Presented this year to Lehman Brothers’s employees as a plan option, Aetna Open Choice is a preferred provider organization in which, as Aetna said in a brochure, “members do not identify a primary care physician to manage their care and can self-refer to providers either in or out-of-network.” (Members generally pay less for care if they choose a doctor from the list of providers chosen by Aetna.)
Lehman Brothers thinks the trend to shed access restrictions is taking hold nationally, with employees benefiting from an increased flexibility in plan design.
In short, the gatekeeper is dead. Good riddance to bad rubbish, I say.
Sadly, for employees, the dance on the gatekeeper’s grave may not last long and may not involve that many dancers. Managed care, while ripe for change, isn’t going away so soon. Tight as the labor market may be, employers don’t plan to return to pre-1990s Cadillac indemnity benefit plans. The costs are just too high.
More ominously, the stock markets have plunged in comparison to last year. Up until the Fed’s interest rate cut and Wednesday’s subsequent stock rally, fears of a recession had been gaining momentum. If a recession does arrive, the longer and deeper it is, the more the need to control medical costs grows. And if unemployment starts to rise, in what kind of bargaining position will employees be in their quest for freer access to specialists?

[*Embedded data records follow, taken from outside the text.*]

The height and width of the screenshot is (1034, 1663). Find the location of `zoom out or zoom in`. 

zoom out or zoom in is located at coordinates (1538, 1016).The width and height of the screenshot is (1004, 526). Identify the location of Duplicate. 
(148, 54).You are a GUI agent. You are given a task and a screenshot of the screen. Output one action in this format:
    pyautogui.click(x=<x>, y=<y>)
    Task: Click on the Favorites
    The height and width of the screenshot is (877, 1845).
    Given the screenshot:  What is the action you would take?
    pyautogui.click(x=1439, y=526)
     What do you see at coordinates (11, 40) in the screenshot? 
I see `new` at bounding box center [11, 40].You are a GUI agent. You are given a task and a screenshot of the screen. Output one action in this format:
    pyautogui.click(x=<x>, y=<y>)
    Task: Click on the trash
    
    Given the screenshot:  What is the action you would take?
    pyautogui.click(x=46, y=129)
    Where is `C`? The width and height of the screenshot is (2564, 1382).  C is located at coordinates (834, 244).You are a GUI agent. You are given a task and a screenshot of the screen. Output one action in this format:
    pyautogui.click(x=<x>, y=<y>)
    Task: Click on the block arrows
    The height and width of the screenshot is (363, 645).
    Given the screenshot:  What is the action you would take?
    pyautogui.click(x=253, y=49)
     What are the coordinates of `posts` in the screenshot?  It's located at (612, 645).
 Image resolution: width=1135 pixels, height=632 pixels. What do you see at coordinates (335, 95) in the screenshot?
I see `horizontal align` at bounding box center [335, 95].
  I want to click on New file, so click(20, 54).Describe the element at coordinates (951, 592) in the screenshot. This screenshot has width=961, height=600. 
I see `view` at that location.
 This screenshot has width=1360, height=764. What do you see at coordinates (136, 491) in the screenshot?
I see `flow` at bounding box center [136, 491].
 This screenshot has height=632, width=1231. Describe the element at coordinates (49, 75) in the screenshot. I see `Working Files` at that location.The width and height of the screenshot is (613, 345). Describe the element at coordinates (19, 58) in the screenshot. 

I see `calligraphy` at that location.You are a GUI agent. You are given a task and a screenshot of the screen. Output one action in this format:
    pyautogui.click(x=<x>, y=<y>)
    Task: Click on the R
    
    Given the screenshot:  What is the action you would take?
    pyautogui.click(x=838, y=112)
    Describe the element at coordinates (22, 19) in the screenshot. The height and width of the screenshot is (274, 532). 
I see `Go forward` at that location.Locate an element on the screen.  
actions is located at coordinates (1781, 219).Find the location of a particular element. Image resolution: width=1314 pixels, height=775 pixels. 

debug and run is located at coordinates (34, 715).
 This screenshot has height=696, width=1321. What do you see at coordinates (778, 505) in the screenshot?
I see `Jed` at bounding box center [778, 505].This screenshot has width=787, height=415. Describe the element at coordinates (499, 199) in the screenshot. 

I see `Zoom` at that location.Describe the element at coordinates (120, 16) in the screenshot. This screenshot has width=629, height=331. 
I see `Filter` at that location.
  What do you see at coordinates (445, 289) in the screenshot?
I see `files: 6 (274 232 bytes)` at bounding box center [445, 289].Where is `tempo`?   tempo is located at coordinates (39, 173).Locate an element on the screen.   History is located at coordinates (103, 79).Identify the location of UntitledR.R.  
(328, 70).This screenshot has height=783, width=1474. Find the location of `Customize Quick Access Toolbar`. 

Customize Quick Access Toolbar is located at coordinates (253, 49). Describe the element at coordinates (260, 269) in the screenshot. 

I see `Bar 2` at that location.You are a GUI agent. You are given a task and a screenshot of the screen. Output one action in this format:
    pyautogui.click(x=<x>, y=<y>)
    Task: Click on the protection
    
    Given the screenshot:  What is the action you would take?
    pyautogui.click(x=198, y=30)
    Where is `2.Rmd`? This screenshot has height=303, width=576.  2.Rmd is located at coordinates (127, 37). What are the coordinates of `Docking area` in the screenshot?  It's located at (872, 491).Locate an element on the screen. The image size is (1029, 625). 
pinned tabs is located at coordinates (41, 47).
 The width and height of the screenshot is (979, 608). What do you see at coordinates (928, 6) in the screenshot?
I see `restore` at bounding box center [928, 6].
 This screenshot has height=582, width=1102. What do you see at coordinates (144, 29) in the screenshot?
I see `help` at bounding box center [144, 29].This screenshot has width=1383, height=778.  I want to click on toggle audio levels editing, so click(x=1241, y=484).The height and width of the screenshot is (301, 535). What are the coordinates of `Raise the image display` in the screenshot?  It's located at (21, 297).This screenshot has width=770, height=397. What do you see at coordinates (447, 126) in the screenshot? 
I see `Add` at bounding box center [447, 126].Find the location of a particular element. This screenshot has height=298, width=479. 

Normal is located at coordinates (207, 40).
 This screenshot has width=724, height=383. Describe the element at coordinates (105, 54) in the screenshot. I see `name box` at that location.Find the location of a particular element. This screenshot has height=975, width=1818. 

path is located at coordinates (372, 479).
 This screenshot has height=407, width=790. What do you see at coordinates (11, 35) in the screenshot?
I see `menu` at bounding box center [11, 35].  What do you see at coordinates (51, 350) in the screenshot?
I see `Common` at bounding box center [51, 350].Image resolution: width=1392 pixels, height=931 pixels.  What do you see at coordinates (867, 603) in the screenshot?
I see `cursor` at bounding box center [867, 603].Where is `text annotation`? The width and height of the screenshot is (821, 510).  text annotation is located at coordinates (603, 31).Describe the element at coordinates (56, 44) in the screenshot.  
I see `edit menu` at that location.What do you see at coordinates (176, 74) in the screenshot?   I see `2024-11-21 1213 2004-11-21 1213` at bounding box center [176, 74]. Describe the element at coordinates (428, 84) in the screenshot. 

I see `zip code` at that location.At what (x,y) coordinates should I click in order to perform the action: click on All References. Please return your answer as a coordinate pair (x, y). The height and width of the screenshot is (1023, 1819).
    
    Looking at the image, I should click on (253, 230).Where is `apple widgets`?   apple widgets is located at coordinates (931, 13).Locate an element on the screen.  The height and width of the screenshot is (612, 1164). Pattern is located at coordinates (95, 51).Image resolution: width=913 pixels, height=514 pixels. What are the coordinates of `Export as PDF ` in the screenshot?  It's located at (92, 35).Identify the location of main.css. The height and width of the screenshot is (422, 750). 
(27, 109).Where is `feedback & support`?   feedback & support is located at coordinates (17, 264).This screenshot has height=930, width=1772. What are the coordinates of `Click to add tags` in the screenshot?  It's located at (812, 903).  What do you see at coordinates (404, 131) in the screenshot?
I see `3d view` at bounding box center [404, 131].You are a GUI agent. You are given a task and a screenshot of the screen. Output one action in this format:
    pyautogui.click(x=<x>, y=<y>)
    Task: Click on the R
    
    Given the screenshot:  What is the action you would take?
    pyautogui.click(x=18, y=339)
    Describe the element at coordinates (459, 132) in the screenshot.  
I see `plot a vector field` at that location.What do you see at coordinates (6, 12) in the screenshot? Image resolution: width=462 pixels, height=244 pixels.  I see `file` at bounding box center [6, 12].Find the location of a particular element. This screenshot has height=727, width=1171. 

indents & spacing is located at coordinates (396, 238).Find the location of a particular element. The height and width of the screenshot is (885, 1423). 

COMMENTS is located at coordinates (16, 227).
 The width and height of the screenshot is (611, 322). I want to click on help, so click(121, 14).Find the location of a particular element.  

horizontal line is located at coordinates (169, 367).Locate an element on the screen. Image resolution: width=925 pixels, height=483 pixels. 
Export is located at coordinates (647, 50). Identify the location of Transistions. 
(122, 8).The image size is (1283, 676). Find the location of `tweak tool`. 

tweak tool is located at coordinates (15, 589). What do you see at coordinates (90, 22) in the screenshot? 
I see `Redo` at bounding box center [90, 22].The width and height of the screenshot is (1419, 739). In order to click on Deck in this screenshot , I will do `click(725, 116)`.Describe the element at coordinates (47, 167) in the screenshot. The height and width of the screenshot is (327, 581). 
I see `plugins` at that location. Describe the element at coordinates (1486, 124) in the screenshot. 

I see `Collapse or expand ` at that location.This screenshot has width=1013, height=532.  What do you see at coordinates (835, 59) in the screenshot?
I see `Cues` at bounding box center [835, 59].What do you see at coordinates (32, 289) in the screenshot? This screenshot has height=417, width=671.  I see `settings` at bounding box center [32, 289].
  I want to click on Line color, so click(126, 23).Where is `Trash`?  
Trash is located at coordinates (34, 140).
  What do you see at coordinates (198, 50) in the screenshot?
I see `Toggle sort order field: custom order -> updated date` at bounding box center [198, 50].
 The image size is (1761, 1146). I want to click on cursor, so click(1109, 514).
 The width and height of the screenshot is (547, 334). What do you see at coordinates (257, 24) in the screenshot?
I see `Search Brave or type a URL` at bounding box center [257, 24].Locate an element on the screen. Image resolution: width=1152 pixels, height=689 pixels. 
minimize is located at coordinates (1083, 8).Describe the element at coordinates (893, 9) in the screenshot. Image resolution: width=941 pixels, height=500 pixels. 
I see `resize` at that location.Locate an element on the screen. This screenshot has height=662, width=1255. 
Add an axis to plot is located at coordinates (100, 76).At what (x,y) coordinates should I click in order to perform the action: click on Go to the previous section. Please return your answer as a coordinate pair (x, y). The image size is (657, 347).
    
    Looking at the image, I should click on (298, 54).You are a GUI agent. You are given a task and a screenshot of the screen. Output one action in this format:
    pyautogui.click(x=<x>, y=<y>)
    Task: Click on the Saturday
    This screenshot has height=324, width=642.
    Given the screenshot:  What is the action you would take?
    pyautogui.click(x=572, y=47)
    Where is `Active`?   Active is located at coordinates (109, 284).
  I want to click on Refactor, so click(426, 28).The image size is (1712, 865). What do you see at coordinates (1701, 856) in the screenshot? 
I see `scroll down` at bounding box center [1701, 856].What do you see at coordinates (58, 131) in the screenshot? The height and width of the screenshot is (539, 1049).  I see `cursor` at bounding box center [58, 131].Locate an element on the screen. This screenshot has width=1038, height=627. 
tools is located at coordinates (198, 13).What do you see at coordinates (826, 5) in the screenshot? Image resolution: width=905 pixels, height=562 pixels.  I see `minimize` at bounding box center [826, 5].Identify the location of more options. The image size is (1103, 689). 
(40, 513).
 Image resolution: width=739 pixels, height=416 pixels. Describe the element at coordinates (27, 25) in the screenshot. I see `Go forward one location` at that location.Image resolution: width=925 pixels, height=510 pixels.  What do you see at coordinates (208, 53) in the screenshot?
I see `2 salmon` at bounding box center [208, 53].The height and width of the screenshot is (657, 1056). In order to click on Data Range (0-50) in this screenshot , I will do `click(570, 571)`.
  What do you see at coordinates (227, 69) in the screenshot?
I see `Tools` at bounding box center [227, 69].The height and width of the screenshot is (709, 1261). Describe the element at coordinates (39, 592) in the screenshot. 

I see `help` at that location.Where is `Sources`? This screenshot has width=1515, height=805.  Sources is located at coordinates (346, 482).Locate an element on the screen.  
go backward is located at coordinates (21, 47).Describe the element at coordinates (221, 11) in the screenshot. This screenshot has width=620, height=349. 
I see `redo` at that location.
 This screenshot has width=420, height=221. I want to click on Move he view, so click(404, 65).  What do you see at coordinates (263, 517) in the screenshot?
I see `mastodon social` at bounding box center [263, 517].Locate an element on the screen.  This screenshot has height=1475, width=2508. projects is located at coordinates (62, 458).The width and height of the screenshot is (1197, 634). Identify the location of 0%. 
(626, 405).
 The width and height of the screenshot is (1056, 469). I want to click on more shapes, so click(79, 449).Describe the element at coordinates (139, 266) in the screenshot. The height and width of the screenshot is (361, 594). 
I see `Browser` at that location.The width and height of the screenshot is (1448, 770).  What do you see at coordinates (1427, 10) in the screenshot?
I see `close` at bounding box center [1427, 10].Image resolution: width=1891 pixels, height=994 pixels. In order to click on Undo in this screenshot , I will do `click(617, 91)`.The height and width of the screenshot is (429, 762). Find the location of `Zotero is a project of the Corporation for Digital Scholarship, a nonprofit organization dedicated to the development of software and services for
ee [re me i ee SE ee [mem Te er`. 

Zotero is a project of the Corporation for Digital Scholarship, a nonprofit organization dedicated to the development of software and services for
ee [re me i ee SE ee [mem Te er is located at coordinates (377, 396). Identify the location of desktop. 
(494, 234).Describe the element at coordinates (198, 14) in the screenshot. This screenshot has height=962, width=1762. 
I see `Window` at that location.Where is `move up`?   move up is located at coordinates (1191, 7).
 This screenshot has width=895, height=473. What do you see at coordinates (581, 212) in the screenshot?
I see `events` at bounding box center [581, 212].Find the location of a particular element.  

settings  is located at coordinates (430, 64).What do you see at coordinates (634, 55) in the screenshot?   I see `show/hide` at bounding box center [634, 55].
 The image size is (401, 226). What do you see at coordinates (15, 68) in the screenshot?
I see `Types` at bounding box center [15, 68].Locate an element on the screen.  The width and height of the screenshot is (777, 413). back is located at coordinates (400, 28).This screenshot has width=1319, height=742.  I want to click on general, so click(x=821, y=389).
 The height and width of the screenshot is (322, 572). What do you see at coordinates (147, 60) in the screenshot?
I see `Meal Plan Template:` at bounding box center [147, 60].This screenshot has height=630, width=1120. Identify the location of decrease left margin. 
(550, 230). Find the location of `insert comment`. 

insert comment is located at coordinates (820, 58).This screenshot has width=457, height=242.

Referring to employers, Raskin says that “if unemployment comes up…, you don’t have to offer better benefits than the guy next door.”
Thus, if there’s a sustained slowdown, CFOs, along with their benefit managers, will need to calculate exactly when health-care cost cutting becomes more important than satisfying employees. At that point, however, they would do well to find better tools than the gatekeeper system.
Effective as it may have been in keeping costs down, the approach added a layer of paperwork and delay that infuriated employees. It may also have lessened the quality of care, and it has certainly made the quality of service poorer.
Those are good reasons to leave it in the grave.
There are better ways to cut costs in a slowing economy.